For college students living away from home, that means at school. Students living in college housing before the pandemic mostly are being counted by their schools, but it’s confusing for those living off campus who have moved back in with their parents. For graduating seniors, the uncertainty is compounded because they’re not returning to campus. The bureau says they should still be counted at school.
Jake Mershon, who just finished his sophomore year at Florida State University in Tallahassee, moved back in with his mother, her fiance and his sister in Atlanta after on-campus classes shut down in mid-March. His mother included him on the census form for her household, and neither Mershon nor his three roommates filled out a questionnaire for their Tallahassee apartment.
“She was like, ‘Of course, I’ll count you here,’” Mershon said. “There’s no way I will be counted in Tallahassee because of everything going on.”

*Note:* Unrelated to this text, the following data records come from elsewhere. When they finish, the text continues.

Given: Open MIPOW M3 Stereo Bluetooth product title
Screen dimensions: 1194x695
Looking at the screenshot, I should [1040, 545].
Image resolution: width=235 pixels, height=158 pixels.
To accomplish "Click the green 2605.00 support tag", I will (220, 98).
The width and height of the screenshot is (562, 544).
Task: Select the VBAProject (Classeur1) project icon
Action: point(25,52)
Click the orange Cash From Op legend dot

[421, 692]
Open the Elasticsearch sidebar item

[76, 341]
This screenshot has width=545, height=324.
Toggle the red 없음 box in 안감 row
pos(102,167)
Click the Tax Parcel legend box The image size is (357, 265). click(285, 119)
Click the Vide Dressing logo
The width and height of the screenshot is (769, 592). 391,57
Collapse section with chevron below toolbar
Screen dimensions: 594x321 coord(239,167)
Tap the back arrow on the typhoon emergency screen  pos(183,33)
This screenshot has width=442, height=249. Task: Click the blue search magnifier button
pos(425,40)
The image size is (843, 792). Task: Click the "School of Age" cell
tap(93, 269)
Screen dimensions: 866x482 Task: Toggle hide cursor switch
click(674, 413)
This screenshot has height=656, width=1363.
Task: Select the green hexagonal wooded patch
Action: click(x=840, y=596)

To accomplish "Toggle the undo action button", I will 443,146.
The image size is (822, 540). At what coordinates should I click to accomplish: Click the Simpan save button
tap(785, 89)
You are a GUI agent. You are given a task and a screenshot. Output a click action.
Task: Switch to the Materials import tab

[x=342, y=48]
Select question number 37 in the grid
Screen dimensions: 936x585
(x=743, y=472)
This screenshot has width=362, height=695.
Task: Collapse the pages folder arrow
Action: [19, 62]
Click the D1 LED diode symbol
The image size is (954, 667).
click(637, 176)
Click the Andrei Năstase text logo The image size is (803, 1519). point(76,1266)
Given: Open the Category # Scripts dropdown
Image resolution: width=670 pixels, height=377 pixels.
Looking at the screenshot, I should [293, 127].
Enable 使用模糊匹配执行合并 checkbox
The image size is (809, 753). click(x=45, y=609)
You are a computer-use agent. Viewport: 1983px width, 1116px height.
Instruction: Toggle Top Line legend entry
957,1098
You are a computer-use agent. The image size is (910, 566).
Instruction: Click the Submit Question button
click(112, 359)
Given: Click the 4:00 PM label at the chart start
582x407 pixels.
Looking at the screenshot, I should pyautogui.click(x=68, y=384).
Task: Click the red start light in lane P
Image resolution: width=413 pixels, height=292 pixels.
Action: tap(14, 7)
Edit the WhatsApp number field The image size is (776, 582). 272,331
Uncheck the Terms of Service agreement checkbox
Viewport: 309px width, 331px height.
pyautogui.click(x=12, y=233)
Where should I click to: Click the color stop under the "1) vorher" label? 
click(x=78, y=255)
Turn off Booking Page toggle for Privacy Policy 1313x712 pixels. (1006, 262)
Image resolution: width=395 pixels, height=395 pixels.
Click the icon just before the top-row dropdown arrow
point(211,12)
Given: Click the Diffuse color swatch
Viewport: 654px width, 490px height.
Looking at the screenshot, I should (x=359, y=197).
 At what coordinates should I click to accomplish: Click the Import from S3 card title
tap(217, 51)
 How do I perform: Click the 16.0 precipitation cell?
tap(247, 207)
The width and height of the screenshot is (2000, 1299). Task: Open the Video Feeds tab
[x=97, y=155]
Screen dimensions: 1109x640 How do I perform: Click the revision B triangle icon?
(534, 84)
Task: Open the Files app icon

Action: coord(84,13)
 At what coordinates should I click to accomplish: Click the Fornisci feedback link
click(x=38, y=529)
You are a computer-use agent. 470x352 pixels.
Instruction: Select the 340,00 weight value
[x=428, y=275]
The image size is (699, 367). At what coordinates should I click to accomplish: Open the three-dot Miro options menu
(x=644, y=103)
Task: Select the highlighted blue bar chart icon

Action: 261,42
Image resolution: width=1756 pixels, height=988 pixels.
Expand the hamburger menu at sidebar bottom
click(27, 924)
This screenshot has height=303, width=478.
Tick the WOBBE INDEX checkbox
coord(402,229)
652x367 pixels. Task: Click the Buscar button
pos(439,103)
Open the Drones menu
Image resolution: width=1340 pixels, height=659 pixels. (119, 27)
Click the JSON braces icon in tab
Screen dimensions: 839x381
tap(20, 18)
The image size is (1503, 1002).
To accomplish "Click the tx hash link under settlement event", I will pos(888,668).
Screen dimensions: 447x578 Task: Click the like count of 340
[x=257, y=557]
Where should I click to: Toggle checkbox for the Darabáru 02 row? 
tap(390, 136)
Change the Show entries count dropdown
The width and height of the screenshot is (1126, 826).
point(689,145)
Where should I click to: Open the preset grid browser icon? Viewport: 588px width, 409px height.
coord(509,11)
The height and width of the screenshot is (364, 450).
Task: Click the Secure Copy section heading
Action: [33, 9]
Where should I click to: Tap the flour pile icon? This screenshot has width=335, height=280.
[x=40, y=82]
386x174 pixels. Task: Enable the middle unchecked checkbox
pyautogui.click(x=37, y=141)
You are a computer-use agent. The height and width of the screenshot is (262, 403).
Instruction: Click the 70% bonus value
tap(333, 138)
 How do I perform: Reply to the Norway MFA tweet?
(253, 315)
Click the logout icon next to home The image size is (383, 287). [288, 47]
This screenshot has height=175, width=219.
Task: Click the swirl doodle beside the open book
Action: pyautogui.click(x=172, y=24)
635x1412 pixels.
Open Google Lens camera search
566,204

The pandemic has forced the Census Bureau to push back its deadline for finishing the 2020 count from the end of July to the end of October. The bureau also is asking Congress for permission to delay deadlines next year for giving census data to the states so they can draw new voting maps. The 2020 census will determine how many congressional seats each state gets as well as how some $1.5 trillion in federal spending is doled out.
“It’s hard to think of another census when there’s been this disruption nationwide,” said D’Vera Cohn, a census expert at the Pew Research Center. “Certainly, there have been hurricanes or other national disasters that have displaced people, but this particular set of circumstances seems to be unique, being nationwide.”
As lockdowns started in mid-March, Shana Roen left her apartment in Atlanta for her parents’ home in Orlando, Florida, remembering to bring her census notice. She filled out the form online at the end of April before heading back to Georgia, where stay-at-home restrictions were loosening before the rest of the U.S.
“I came down to Florida to be around family and do stuff for my parents and be with somebody rather than by myself in my apartment,” Roen said. “But I put myself down as a Georgia resident.”